REQUISITI DELL'ATTIVITÀ >> Nel testo fornito, che cosa ha permesso ad Apple di crescere per decenni, contrariamente al racconto di Steve Jobs?

TESTO FORNITO >>

□ □ □ □

La narrazione è una chiave essenziale. Come si raccontano le multinazionali della tecnologia rispetto alla storia e al capitalismo?

 

“Si presentano come fossero fuori dal capitalismo e un caso unico della storia. Steve Jobs, tanto per fare un esempio, raccontava come avesse sviluppato Apple in un garage insieme a Steve Wozniak, mentre invece è cresciuta per decenni grazie a fondi militari per la ricerca informatica indirizzati a Stanford, di cui hanno beneficiato. Quando dico che un’azienda come Apple si presenta come se fosse fuori dalla storia, mi riferisco alla tendenza narrativa di omettere l’impatto della Guerra Fredda sull’industria informatica statunitense e di favorire, di conseguenza, quella per cui si nega tale prospettiva e si pretende che tutto sia stato creato da un gruppo di geni che lavoravano in strada.”

□ □ □ □

DATI FORNITI >>
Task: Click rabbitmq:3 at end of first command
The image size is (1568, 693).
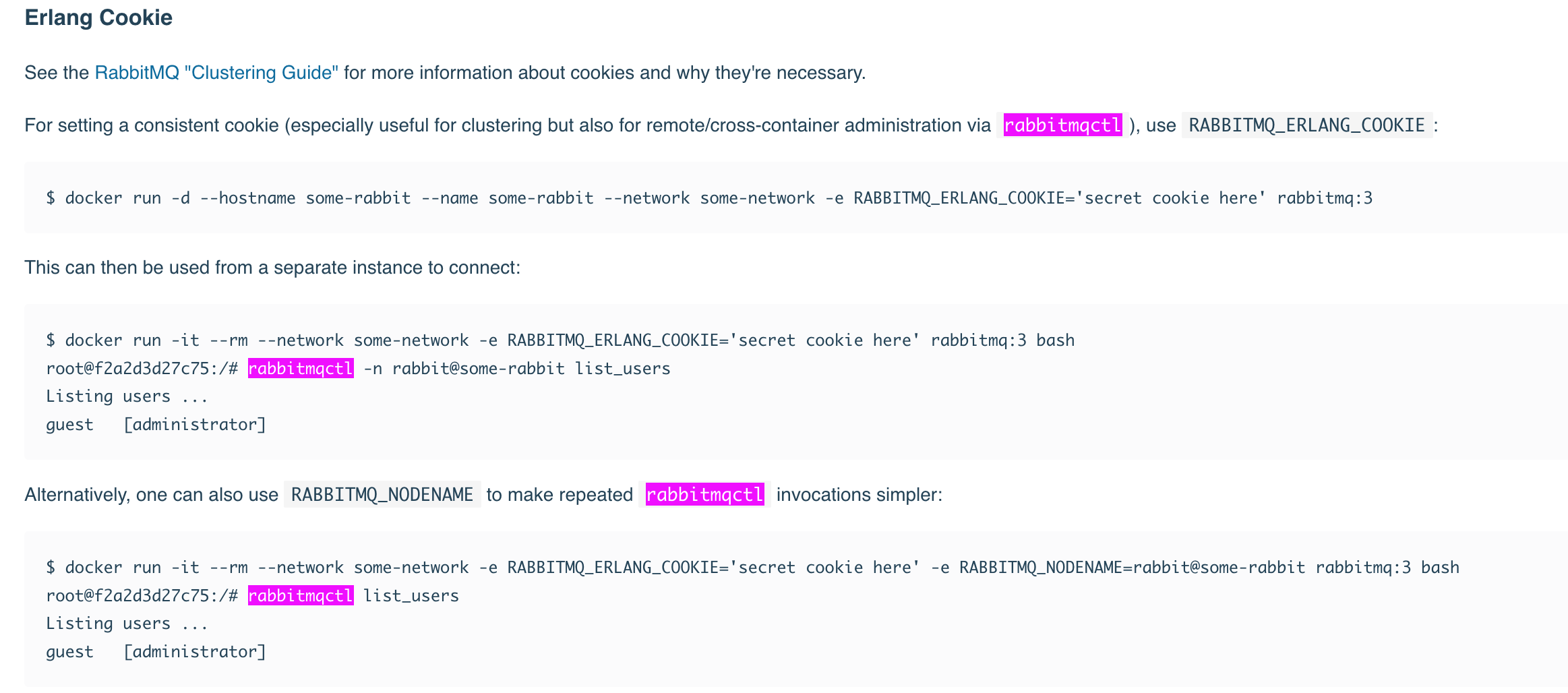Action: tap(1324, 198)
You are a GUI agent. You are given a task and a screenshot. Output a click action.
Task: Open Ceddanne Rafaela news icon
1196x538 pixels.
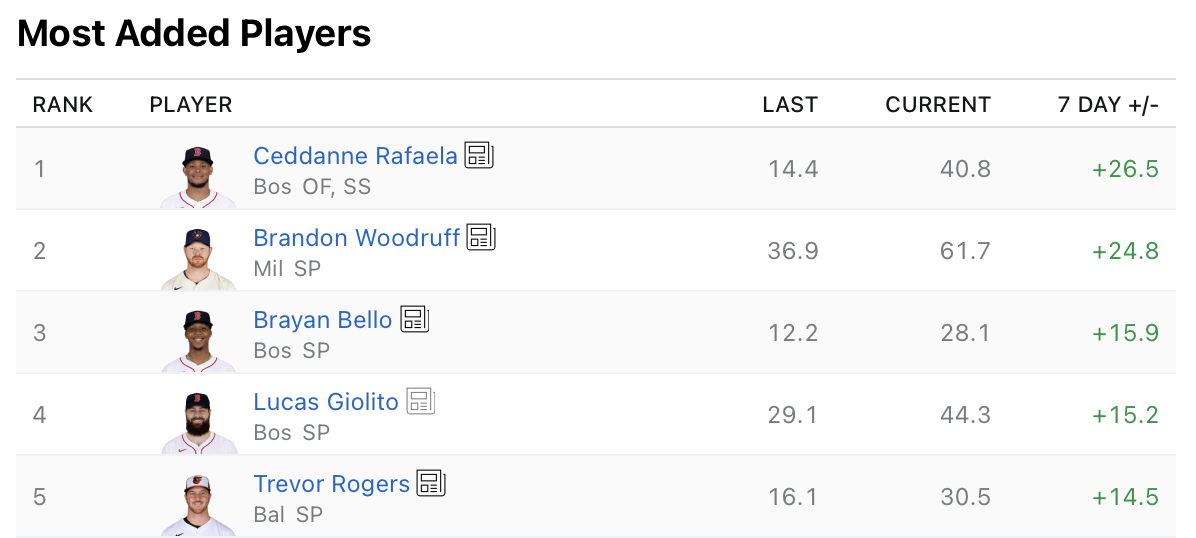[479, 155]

□ □ □ □

RISPOSTA COMPLETA >> I fondi militari per la ricerca informatica indirizzati a Stanford.